§ ACTION ITEM
Please find the lines in the following records that hold "list", and copy them.
★ ★ ★ ★ ★
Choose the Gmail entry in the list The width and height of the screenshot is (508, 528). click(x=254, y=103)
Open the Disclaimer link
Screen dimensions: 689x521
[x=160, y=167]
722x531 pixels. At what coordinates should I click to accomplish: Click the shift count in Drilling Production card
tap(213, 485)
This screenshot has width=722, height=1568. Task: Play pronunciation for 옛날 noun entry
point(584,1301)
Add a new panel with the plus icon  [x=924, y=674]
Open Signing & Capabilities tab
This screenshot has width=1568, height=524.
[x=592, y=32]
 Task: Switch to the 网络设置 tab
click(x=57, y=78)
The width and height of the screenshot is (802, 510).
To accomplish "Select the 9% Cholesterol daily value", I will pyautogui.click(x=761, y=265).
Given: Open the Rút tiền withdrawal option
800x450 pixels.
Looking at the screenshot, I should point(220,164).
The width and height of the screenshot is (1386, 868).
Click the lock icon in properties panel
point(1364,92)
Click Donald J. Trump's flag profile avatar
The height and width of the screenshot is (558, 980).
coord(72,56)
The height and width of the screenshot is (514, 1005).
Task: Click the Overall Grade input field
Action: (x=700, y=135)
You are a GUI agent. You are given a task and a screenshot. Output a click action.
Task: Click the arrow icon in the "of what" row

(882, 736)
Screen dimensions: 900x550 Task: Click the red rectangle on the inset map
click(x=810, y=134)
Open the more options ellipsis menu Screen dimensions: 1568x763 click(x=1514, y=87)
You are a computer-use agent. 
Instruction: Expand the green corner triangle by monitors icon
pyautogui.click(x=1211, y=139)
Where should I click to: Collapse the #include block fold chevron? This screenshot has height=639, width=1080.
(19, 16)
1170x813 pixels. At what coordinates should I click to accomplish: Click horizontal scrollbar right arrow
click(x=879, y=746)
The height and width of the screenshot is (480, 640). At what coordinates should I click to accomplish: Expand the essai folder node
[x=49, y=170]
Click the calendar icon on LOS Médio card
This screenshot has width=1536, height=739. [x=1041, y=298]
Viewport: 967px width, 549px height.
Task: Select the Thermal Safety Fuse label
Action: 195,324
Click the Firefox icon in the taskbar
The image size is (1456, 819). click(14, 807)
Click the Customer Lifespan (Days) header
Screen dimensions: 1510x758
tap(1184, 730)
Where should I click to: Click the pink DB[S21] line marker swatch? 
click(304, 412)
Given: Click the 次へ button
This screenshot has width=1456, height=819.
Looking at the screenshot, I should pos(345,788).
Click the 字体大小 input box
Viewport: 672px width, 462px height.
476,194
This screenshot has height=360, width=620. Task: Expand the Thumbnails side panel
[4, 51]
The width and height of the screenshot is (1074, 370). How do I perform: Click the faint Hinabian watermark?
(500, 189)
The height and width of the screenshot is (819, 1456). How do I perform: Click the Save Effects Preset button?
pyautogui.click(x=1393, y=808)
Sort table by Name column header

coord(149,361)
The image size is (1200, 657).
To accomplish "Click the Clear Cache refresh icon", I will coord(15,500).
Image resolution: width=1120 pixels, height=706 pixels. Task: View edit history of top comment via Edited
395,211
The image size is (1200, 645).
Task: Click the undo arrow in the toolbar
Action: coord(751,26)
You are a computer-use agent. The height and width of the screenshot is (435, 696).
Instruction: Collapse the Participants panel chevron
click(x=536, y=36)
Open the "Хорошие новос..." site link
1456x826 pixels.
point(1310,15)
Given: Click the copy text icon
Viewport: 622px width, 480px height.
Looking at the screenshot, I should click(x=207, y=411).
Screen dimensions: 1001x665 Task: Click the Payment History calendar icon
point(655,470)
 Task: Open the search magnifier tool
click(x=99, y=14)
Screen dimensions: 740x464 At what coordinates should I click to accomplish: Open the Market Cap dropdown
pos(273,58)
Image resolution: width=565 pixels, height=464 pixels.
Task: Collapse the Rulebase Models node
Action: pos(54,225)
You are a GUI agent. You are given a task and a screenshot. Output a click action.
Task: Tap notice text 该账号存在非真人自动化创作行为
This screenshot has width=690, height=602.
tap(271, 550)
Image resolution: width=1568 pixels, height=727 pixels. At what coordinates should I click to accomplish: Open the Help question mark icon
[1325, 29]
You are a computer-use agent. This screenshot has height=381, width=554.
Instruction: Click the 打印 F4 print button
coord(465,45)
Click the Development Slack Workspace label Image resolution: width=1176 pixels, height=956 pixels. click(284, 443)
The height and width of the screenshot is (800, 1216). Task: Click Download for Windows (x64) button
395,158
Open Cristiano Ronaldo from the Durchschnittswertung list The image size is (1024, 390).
★ ★ ★ ★ ★
§ EXERCISE RESPONSE
Choose the Gmail entry in the list The width and height of the screenshot is (508, 528). click(x=254, y=103)
Open Cristiano Ronaldo from the Durchschnittswertung list The image size is (1024, 390).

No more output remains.